Come gli Alberi "mitigano" l'isola di calore urbano
Molto più che semplice ombra
Quante volte, durante le giornate più calde di luglio e agosto, ci troviamo a percorrere i parcheggi alla disperata ricerca di quell'unico posto auto posizionato sotto la chioma di un albero? O a scegliere d'istinto la panchina all'ombra delle foglie per cercare un momento di sollievo dalla morsa dell'afa estiva?
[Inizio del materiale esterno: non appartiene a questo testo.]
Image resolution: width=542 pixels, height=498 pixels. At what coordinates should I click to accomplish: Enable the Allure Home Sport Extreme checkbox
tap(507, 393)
Eppure, molto spesso il nostro rapporto con il verde urbano è segnato da un'evidente contraddizione. Durante l'anno gli alberi in città vengono recepiti come fonte di problemi quotidiani: le foglie che cadono e sporcano i marciapiedi, i fusti che intasano le caditoie, la paura che i rami si spezzino durante i temporali per l'effetto "vela" scatenato dal vento.
Se è vero che la loro gestione richiede cura e manutenzione costante, tendiamo a dimenticare completamente cosa fanno per noi ogni singolo giorno d'estate: mitigare l'effetto "Isola di Calore Urbana".
🌡️ Cos'è l'Isola di Calore Urbana?
In estate, i centri abitati trasformano le nostre città in veri e propri forni a cielo aperto. Il cemento, l'asfalto, i mattoni e le superfici scure assorbono l'irraggiamento solare durante il giorno e lo rilasciano sotto forma di calore continuo durante la notte. A questo si aggiunge il calore antropico generato da motori, condizionatori e attività umane.
Il risultato? Le aree urbane raggiungono temperature superficiali e dell'aria nettamente superiori rispetto alle campagne circostanti, rendendo le notti tropicali invivibili e aumentando lo stress termico per le persone più fragili.
🌳 I due superpoteri degli alberi contro la calura
Oltre al noto "sequestro" di anidride carbonica e al filtraggio delle polveri sottili, gli alberi contrastano il caldo estremo attraverso due meccanismi fisici fondamentali:
Ombreggiamento diretto: la chioma degli alberi blocca l'irraggiamento solare prima che questo possa impattare sul suolo. L'asfalto esposto direttamente al sole estivo può superare facilmente i 50°C - 60°C, mentre una superficie ombreggiata da un albero rimane vicina alla temperatura dell'aria ambiente, evitando l'accumulo di calore che verrebbe altrimenti rilasciato di notte.
Evapotraspirazione (il "condizionatore naturale"): questo è il vero miracolo biologico. Gli alberi assorbono acqua dal terreno e la rilasciano nell'aria sotto forma di vapore acqueo attraverso i microscopici pori delle foglie (stomi). Per passare dallo stato liquido a quello gassoso, l'acqua assorbe energia termica dall'ambiente circostante: questo processo raffredda attivamente l'aria. Un singolo albero adulto e ben irrigato può traspirare centinaia di litri d'acqua al giorno, fornendo un effetto rinfrescante paragonabile a quello di diversi condizionatori domestici in funzione continua.
🏙️ Verso città più vivibili e resilienti
Nei quartieri con un'elevata copertura arborea, la temperatura dell'aria può essere inferiore di 2°C - 5°C rispetto alle zone completamente cementificate. Una differenza che può sembrare modesta sulla carta, ma che nella percezione del corpo umano e per la salute pubblica fa tutta la differenza del mondo tra una giornata vivibile e un'emergenza sanitaria da calore.
La prossima volta che ci capiterà di brontolare per le foglie sul parabrezza o per la manutenzione di un viale alberato, ricordiamoci di cosa significa per il nostro microclima quell'albero: un alleato insostituibile, silenzioso e gratuito contro il caldo estivo.